By that time the wolf pack had dwindled to a persistent two reporters, and Cashen was on the threshold of a door that leads to a bank of elevators and, in turn, to the safety of the Mets' administrative offices. Ordinarily a reserved man, he was fairly hollering in response to a question about Strawberry and McReynolds, who also has said he might leave when his contract expires at the end of the 1991 season. "If they don't want to play here anymore, they don't want to play here anymore!" said Cashen. "What am I going to do? Go out and give them 10 million dollars?" And with that, a team functionary swept Cashen into the Otis.
For all the hype and tripe being trumpeted in New York about individual Mets moves since 1986, the cumulative effect of the trades has certainly been negative. For one thing, New York's games this season have looked like Gilligan's Island reruns, with a recurring cast of players remaining stranded every night. In what the Elias Sports Bureau, the official statistician of major league baseball, calls Late Inning Pressure Situations (LIPS)—that is, at bats in the seventh inning or later with the hitter's team tied or trailing by three or fewer runs, or by four runs with the bases loaded—the Mets were hitting .202 at week's end. In those same situations with men in scoring position, New York's average shriveled to .158. The '86 Mets faced a few LIPS with men in scoring position themselves and hit .326 (box, page 59).
"I think we're pressing too hard," says Jefferies, whose .289 average through Sunday was one of the bright spots on the Mets' dismal stat sheet. "We're just not getting runners over. We're not getting runners home from third with less than two outs."
One reason runners are being left on base is that tenants of what was the middle of the order under Davey Johnson—Howard Johnson, McReynolds and Strawberry—were hitting .252, .267 and .247, respectively, before Harrelson changed the order last Friday. New York's team average was an anemic .239, second worst in the league. That wouldn't seem so bad if the Mets had sacrificed offense to improve their defense, as the Baltimore Orioles and the Chicago White Sox have done to rebuild. But through Sunday, New York had the league's worst fielding percentage as well.
In their zeal to promote players from their minor league system, the Mets have wound up with major weaknesses where they count the most—up the middle. New York has used five catchers this season and has a natural third baseman, Jefferies, at second and a second baseman, Miller, in center. "We have to get a catcher, a utility infielder—a backup at short—little things" is all Cashen will concede.
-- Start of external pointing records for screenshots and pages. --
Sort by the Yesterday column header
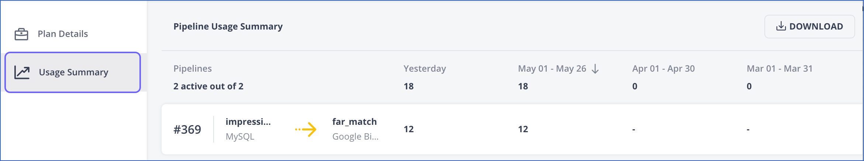pos(425,69)
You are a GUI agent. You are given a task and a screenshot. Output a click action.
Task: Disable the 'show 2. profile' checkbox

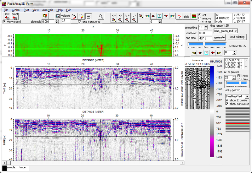pos(227,100)
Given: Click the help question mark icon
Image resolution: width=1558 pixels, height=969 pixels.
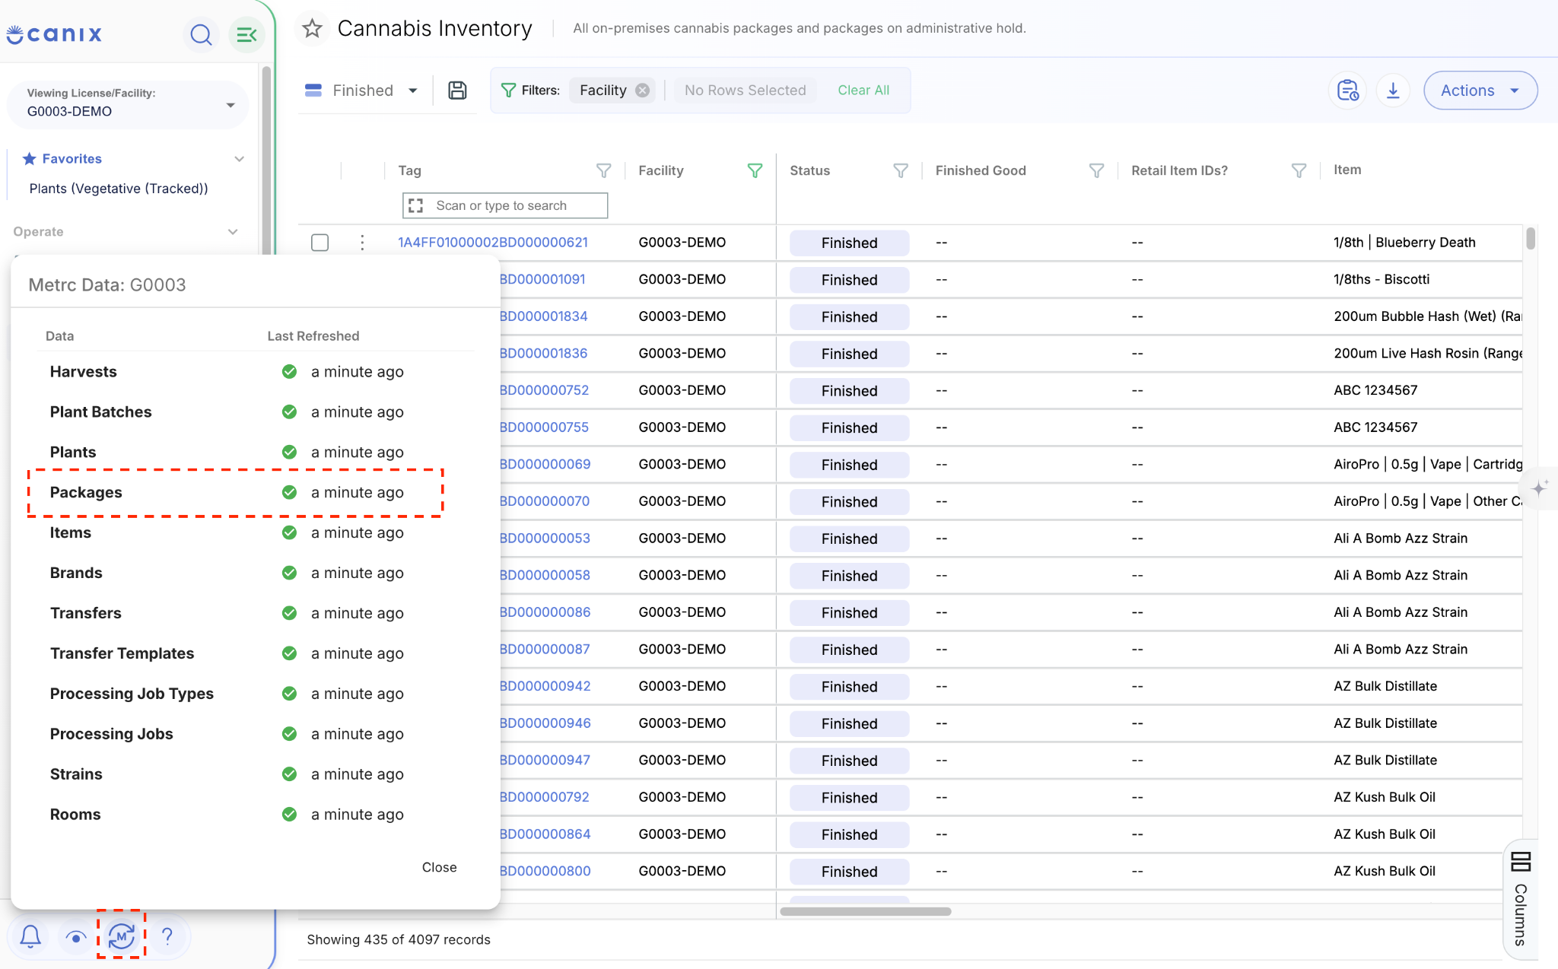Looking at the screenshot, I should click(x=167, y=936).
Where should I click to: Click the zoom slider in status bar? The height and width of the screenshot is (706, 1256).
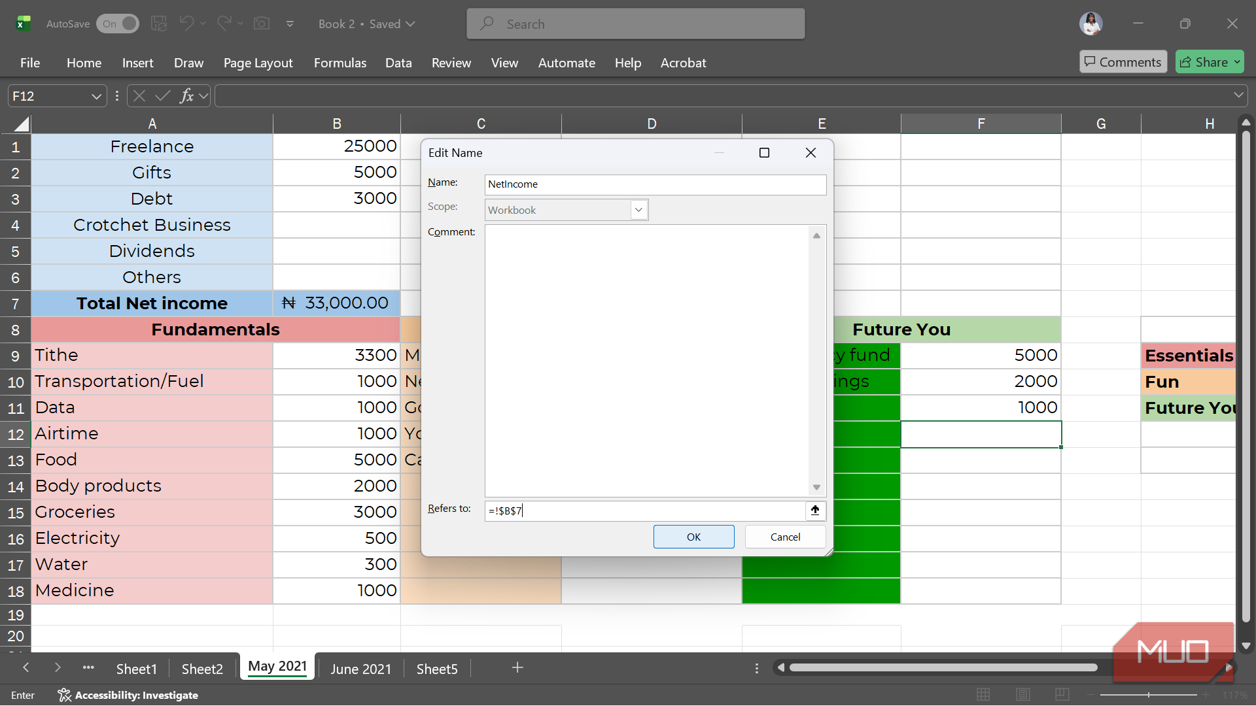(x=1148, y=694)
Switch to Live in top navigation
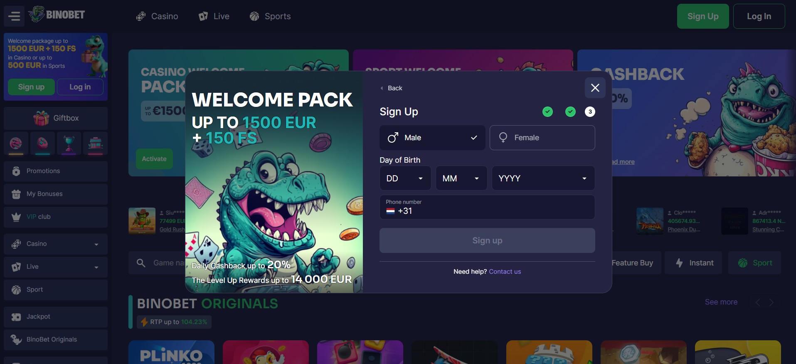This screenshot has width=796, height=364. tap(214, 16)
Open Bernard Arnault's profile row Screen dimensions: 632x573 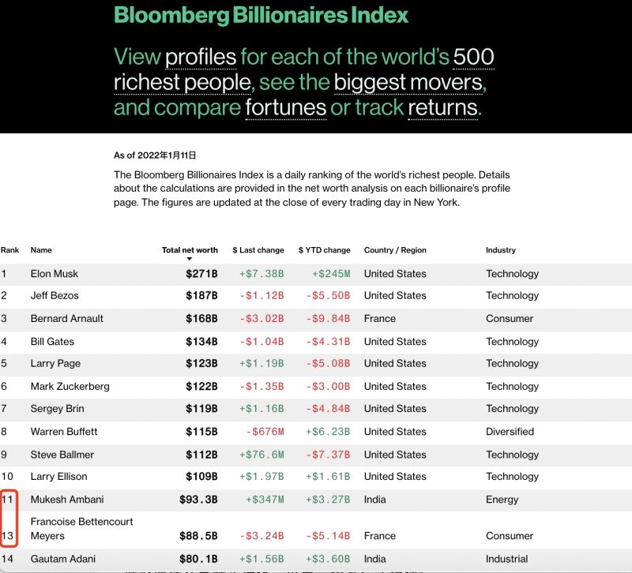66,319
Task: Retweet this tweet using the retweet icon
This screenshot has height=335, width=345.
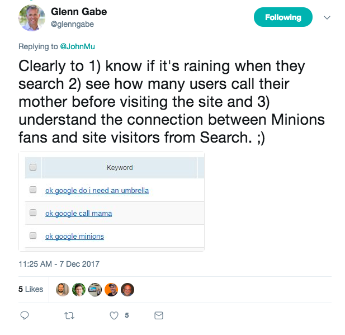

The pitching staff, led by Gooden, Sid Fernandez and Frank Viola, is excellent, though the Mets' luck no longer is: Gooden, 3-5 after losing 5-4 to Philadelphia last Saturday, missed most of 1989 with an injury to his throwing shoulder. Two weeks ago he cracked a toe when catcher Mackey Sasser inadvertently set a chair on it before sitting down. But the Mets are still so rich in pitching that starters Ojeda and Ron Darling have been herded in and out of the bullpen all season.
Darling, who was 15-6 as a starter in 1986, is the current odd man out. He is only 29, and New York is trying to trade him for a catcher. Says Harrelson of his bosses upstairs, "If they have any plans, I would like to find out, even if they're futuristic. Are we going to have the services of Strawberry and McReynolds?"
To hear his predecessor tell it, however, Harrelson will likely find out who his new catcher will be when he opens his newspaper one morning. "I would hear a name tossed out one day, and two weeks later we'd have made a trade for him," says Davey Johnson. "We used to have great organizational meetings, talking thoroughly about the personnel, but we stopped doing that. When? It doesn't matter when."
The approximate date is not difficult to discern. Just don't mention it, thank you, to any of the remaining Mets who were on the team that October. Says Howard Johnson, "It'll never be like that again."